Although Barrett’s opinion was against nationwide injunctions, it left open the possibility of other forms of relief that could impact people across the country. That included, for example, class actions whereby the parties in court seek to represent larger numbers of people.
Another big decision from June was United States v. Skrmetti, in which the six more conservative justices upheld Tennessee’s law banning “gender-affirming care” for minors. Chief Justice John Roberts denied the law was an illegal form of sex-based discrimination while Justice Sonia Sotomayor said in her dissent the court had done “irrevocable damage” to the 14th Amendment.
In Free Speech Coalition v. Paxton, Texas was similarly trying to protect minors from pornographic content. A porn industry group alleged Texas’ age verification requirement for porn sites infringed on residents’ right to access certain content.
But a 6–3 majority of the court held that Texas’ law was constitutional under a standard of review known as “intermediate scrutiny.”
In Maryland, a group of parents sued over a school district’s attempt to use “LGBT-inclusive” content while teaching students. The case worked its way through the court system and eventually reached the Supreme Court for oral argument earlier this year.
As in the other cases mentioned, the case, Mahmoud v. Taylor, saw the Supreme Court’s six conservatives forming the majority while the three liberals dissented. Justice Samuel Alito wrote the majority opinion and said that the content and the school board’s refusal to allow opt-outs violated the parent’s right to direct the religious upbringing of their children.
Other cases regarding Trump’s deportations caught a lot of attention this term, but weren’t as final or thorough as the other major decisions. The court intervened on a preliminary basis in cases challenging Trump’s attempt to deport alleged Venezuelan gang members under the Alien Enemies Act.

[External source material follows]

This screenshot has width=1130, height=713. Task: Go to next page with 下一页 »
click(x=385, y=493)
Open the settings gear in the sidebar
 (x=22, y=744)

In April, the Supreme Court removed two orders blocking Trump’s deportations but also said he needed to provide potential deportees a form of due process known as habeas relief. A month later, a majority of the court appeared to block some of these potential deportations in a decision that was criticized by Justices Alito and Clarence Thomas.
—Sam Dorman
BOOKMARKS
U.S. District Judge Randolph Moss ruled on July 2 that Donald Trump’s administration cannot deny asylum claims of those crossing the U.S.-Mexico border, as this oversteps his authority. “The president cannot adopt an alternative immigration system, which supplants the statutes that Congress has enacted,” Moss wrote in his order.
Pete Buttigieg has narrowly emerged as the frontrunner for the 2028 Democrat presidential primary, according to a recent poll. Buttigieg only holds 16 percent in the poll, but has quadrupled the 4 percent he received in a poll last November.

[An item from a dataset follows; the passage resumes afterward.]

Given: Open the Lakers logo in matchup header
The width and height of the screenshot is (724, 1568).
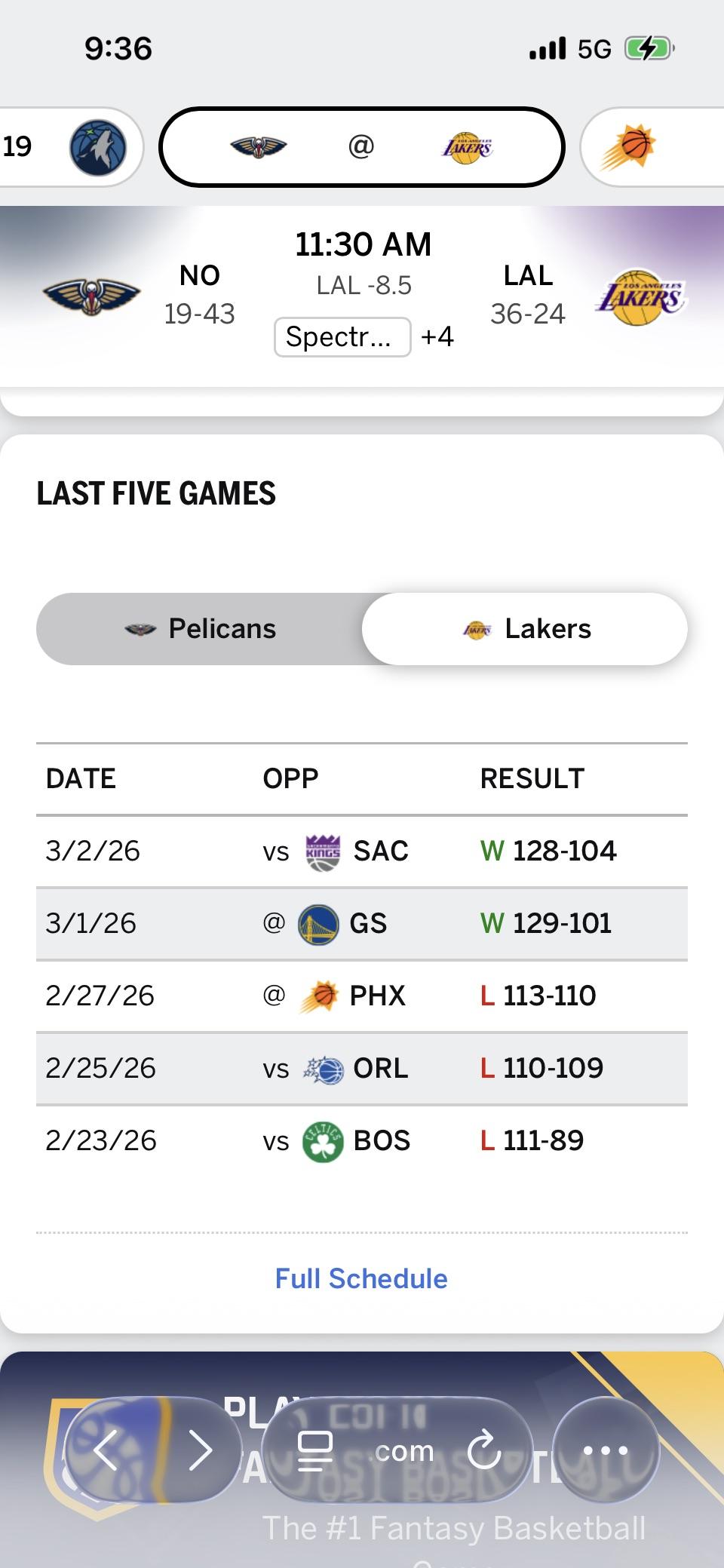Looking at the screenshot, I should pos(641,297).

Trump has asked the Supreme Court to allow him to fire Consumer Product Safety Commissioners Mary Boyle, Alexander Hoehn-Saric, and Richard Trumka Jr. Trump removed the three Biden-era appointees in May, but a federal judge later overruled that decision.
Trump announced a trade deal with Vietnam on Wednesday, securing zero percent tariffs for American goods entering the Asian nation. In exchange, Vietnamese products will face a 20 percent tariff, instead of the 46 percent previously announced on April 2.
Beaches around the country are being closed—just in time for the Fourth of July—due to unusually high concentrations of bacteria. The bacterial infestations sometimes stem from rain runoff flowing from urban centers.